Foram dois dias de reunião do Conselho de Ministros para aprovar o primeiro decreto que dita as regras da vida no país onde desde esta quinta-feira vigora o estado de emergência. Há regras claras para o que fecha e o que pode (e deve) ficar aberto a nível de comércio e serviços. A liberdade de circulação dos cidadãos fica comprometida, como já se esperava, em particular para os cidadãos com deveres especiais de proteção, que englobam uma percentagem considerável da população (mais de 70 anos ou portadores de doença crónica). O extenso pacote legislativo agora conhecido já tinha sido antecipado no dia anterior pelo primeiro-ministro como de “máxima contenção” do vírus e com o “mínimo de perturbação” do dia-a-dia dos portugueses.

Para além das restrições ao direito de deslocação também há as que limitam a liberdade de iniciativa económica. E os ministros passam a ter poderes que não tinham. Na economia, Siza Vieira Siza passa a poder mandar abrir o que estiver fechado e fechar o que estiver aberto, na Administração Interna, Eduardo Cabrita pode encerrar circulação rodoviária e ferroviária e a ministra da Saúde passa a poder requisitar desde fábricas a hospitais privados. Conheça em detalhe tudo o que o Governo decidiu para fazer cumprir o estado de emergência e tentar conter os efeitos da pandemia de Covid-19 em Portugal.
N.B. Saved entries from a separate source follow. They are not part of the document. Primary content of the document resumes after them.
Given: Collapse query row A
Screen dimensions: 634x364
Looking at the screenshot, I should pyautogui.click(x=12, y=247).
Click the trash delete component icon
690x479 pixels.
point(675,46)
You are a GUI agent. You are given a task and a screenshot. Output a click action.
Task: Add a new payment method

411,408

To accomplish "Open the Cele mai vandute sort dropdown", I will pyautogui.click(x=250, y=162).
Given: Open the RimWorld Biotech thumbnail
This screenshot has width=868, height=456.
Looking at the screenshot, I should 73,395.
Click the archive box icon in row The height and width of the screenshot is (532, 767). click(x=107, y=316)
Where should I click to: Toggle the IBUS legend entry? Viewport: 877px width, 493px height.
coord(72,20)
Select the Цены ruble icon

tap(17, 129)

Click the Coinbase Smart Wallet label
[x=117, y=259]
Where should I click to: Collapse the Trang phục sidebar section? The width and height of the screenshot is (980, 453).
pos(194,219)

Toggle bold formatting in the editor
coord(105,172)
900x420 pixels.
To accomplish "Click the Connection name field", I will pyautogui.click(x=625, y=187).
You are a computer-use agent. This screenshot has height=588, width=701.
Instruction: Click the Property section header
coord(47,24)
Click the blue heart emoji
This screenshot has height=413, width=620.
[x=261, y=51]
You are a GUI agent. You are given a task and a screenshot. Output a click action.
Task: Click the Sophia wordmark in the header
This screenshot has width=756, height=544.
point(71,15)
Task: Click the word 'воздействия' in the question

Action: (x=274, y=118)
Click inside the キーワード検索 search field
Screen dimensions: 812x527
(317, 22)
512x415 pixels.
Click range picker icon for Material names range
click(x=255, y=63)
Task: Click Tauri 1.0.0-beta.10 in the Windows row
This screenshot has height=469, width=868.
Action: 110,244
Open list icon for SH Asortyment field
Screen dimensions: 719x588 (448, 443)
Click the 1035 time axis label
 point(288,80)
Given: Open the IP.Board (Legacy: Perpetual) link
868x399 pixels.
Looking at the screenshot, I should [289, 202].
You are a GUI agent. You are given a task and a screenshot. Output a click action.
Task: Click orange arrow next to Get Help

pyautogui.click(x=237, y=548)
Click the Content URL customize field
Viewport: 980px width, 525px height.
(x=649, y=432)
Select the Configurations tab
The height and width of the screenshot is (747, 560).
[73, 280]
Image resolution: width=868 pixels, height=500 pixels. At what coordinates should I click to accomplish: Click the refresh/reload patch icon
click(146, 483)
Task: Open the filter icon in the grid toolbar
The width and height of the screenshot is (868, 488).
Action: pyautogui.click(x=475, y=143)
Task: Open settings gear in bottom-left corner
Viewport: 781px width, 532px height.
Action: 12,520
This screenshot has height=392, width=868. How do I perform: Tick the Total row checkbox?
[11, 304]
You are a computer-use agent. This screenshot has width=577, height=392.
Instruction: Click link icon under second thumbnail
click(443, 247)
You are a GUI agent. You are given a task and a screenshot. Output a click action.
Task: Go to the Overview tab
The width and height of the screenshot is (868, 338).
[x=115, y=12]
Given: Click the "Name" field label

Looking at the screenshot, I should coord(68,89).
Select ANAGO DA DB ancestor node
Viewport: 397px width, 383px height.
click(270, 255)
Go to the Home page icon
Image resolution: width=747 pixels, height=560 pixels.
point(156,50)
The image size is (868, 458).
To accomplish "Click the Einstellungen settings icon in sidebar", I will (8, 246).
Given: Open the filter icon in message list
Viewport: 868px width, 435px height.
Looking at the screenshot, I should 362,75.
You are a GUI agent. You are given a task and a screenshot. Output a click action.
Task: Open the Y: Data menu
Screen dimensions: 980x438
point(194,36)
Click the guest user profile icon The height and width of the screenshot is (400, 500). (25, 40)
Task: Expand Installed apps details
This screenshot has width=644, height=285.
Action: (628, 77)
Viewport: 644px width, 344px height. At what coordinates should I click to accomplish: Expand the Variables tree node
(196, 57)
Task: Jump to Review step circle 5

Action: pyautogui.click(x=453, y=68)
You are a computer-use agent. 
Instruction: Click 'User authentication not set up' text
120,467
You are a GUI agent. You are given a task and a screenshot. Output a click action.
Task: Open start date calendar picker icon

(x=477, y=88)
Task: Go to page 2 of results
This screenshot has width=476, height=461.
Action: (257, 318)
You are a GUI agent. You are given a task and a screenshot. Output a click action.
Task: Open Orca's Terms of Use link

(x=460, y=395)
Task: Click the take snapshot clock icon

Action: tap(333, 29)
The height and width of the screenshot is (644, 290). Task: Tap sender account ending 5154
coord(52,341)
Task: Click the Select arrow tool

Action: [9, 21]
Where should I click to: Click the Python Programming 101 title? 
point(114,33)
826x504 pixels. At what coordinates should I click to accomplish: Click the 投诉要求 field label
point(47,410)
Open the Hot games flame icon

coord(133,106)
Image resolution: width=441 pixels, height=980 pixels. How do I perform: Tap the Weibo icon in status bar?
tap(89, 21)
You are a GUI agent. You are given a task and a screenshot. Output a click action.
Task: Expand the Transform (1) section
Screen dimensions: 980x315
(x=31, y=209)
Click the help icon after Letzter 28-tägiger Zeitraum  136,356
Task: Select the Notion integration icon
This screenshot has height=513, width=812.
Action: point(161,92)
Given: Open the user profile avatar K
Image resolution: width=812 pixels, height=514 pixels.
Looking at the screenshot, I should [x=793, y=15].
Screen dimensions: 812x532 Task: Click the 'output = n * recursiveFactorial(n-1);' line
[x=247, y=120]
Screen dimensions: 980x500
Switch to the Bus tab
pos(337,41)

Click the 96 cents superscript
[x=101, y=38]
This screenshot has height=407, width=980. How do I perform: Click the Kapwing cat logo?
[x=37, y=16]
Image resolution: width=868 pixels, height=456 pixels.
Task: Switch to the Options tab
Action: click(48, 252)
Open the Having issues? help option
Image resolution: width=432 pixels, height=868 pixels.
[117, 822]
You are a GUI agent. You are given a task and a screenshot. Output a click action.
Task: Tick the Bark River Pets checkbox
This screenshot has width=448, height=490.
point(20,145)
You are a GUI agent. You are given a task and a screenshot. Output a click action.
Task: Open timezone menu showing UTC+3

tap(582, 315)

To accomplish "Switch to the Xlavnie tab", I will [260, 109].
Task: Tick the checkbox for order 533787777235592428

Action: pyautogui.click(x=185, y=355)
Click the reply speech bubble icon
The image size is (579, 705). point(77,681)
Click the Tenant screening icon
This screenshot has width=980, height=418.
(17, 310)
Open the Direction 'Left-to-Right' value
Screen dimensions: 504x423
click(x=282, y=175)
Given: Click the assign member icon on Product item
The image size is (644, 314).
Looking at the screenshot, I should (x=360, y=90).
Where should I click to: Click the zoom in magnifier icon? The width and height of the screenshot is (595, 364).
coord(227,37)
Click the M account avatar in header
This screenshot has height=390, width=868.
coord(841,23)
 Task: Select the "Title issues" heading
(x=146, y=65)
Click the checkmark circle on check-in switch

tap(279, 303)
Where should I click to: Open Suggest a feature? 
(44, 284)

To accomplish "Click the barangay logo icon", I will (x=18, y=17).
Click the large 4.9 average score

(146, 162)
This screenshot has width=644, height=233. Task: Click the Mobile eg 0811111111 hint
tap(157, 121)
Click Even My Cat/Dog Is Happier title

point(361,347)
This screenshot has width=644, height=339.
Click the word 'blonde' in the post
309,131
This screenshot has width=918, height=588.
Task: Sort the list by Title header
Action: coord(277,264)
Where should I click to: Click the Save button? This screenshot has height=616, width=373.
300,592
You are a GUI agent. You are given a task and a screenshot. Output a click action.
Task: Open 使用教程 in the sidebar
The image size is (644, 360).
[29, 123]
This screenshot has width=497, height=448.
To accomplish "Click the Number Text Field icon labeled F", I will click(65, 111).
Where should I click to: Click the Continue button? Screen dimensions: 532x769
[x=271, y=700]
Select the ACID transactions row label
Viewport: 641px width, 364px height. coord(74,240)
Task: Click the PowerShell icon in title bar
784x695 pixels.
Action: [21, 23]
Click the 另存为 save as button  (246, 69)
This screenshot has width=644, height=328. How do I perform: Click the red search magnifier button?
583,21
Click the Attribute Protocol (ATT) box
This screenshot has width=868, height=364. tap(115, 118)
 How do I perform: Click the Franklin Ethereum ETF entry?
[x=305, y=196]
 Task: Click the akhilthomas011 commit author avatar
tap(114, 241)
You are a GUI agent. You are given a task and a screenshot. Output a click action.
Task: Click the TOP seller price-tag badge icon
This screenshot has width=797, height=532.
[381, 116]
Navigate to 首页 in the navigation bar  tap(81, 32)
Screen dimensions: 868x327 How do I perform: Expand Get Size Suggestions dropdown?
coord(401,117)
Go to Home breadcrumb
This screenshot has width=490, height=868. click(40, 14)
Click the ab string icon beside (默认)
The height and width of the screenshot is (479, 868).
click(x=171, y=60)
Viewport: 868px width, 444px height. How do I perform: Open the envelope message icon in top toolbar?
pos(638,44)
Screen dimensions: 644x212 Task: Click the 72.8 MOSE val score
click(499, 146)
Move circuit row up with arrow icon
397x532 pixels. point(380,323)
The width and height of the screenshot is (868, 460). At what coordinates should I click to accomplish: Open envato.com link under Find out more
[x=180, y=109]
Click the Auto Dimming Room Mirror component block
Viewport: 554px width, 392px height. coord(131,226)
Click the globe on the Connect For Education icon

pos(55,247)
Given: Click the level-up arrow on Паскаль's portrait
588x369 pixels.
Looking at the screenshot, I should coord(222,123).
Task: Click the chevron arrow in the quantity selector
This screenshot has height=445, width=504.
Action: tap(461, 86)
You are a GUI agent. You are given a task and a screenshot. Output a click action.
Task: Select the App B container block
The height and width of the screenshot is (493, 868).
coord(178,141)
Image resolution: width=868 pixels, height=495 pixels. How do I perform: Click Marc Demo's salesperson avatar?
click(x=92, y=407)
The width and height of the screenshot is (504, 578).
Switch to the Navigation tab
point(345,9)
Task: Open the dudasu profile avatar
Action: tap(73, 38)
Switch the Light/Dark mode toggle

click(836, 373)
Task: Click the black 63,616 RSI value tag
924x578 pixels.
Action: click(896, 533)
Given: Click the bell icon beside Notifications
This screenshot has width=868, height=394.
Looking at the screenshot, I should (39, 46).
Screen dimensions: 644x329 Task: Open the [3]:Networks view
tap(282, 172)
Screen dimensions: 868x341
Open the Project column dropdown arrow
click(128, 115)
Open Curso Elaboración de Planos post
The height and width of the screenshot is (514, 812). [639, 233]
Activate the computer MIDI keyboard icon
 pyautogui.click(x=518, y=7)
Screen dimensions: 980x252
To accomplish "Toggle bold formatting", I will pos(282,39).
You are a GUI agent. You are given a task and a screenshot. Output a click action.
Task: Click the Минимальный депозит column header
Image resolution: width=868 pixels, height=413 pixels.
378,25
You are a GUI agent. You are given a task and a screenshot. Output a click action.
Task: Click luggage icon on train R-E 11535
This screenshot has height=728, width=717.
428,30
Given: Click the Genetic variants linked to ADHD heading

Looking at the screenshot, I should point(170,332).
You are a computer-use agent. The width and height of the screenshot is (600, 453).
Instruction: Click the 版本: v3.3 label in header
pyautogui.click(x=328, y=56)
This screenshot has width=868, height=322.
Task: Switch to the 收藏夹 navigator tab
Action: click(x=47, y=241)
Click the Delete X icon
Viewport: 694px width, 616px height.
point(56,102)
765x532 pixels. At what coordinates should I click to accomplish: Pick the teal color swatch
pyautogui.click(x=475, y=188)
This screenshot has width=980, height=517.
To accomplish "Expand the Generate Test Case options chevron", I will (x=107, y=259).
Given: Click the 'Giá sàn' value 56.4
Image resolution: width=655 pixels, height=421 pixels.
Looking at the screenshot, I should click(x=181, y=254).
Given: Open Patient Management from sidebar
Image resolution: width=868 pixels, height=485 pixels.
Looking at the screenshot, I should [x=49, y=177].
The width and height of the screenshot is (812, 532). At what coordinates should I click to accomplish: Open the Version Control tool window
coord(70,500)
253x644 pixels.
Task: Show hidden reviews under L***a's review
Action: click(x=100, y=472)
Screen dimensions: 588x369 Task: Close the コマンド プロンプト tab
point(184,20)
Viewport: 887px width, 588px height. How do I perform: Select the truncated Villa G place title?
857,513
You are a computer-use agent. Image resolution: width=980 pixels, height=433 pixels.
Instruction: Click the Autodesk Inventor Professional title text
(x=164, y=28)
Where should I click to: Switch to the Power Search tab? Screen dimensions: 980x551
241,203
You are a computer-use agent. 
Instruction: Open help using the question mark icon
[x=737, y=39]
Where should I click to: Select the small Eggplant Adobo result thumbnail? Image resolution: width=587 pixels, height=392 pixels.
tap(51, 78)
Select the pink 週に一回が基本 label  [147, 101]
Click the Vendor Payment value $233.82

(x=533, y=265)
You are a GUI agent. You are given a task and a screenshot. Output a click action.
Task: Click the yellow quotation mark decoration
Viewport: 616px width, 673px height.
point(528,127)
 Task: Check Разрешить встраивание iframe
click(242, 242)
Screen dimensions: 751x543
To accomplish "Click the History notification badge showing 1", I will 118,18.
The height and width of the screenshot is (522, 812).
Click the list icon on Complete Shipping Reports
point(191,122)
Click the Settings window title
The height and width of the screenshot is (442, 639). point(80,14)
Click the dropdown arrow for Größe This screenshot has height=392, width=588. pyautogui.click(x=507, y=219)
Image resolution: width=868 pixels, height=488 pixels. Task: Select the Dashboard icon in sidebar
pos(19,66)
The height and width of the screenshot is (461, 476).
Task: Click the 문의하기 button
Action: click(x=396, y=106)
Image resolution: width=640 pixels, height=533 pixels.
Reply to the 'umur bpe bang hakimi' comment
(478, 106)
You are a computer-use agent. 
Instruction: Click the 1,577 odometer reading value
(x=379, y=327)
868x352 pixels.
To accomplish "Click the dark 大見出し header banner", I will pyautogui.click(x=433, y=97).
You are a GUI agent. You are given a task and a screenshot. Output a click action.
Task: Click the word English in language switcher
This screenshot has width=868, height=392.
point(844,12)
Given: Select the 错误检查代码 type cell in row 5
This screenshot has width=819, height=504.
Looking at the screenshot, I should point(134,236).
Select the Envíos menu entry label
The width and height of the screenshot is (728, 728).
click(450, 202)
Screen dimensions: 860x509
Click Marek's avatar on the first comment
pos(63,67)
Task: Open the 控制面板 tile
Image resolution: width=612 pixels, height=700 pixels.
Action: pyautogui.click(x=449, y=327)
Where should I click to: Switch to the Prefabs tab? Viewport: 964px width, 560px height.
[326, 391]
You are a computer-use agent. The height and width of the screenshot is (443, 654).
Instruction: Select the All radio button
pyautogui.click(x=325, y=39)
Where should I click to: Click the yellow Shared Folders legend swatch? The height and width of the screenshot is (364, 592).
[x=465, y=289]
As lojas e serviços que podem continuar abertos


As lojas e serviços que podem continuar abertos

 

1. Minimercados, supermercados, hipermercados;

2. Frutarias, talhos, peixarias, padarias;

3. Mercados, nos casos de venda de produtos alimentares;

4. Produção e distribuição agroalimentar;

5. Lotas;

6. Restauração e bebidas, nos termos do presente decreto;

7. Confeção de refeições prontas a levar para casa, nos termos do presente decreto;

8. Serviços médicos ou outros serviços de saúde e apoio social;

9. Farmácias e locais de venda de medicamentos não sujeitos a receita médica;

10. Estabelecimentos de produtos médicos e ortopédicos;

11. Oculistas;

12. Estabelecimentos de produtos cosméticos e de higiene;

13. Estabelecimentos de produtos naturais e dietéticos;

14. Serviços públicos essenciais e respetiva reparação e manutenção (água, energia elétrica, gás natural e gases de petróleo liquefeitos canalizados, comunicações eletrónicas, serviços postais, serviço de recolha e tratamento de águas residuais, serviços de recolha e tratamento de efluentes, serviços de gestão de resíduos sólidos urbanos e de higiene urbana e serviço de transporte de passageiros);

15. Papelarias e tabacarias (jornais, tabaco);

16. Jogos sociais;

17. Clínicas veterinárias;

18. Estabelecimentos de venda de animais de companhia e respetivos alimentos;

19. Estabelecimentos de venda de flores, plantas, sementes e fertilizantes;

20. Estabelecimentos de lavagem e limpeza a seco de têxteis e peles;

21. Drogarias;

22. Lojas de ferragens e estabelecimentos de venda de material de bricolage;

23. Postos de abastecimento de combustível;

24. Estabelecimentos de venda de combustíveis para uso doméstico;

25. Estabelecimentos de manutenção e reparação de veículos automóveis e motociclos, tratores e máquinas agrícolas, bem como venda de peças e acessórios e serviços de reboque;

26. Estabelecimentos de venda e reparação de eletrodomésticos, equipamento informático e de comunicações e respetiva reparação;

27. Serviços bancários, financeiros e seguros;

28. Atividades funerárias e conexas;

29. Serviços de manutenção e reparações ao domicílio;

30. Serviços de segurança ou de vigilância ao domicílio;

31. Atividades de limpeza, desinfeção, desratização e similares;

32. Serviços de entrega ao domicílio;

33. Estabelecimentos turísticos, exceto parques de campismo, podendo aqueles prestar serviços de restauração e bebidas no próprio estabelecimento exclusivamente para os respetivos hóspedes;

34. Serviços que garantam alojamento estudantil.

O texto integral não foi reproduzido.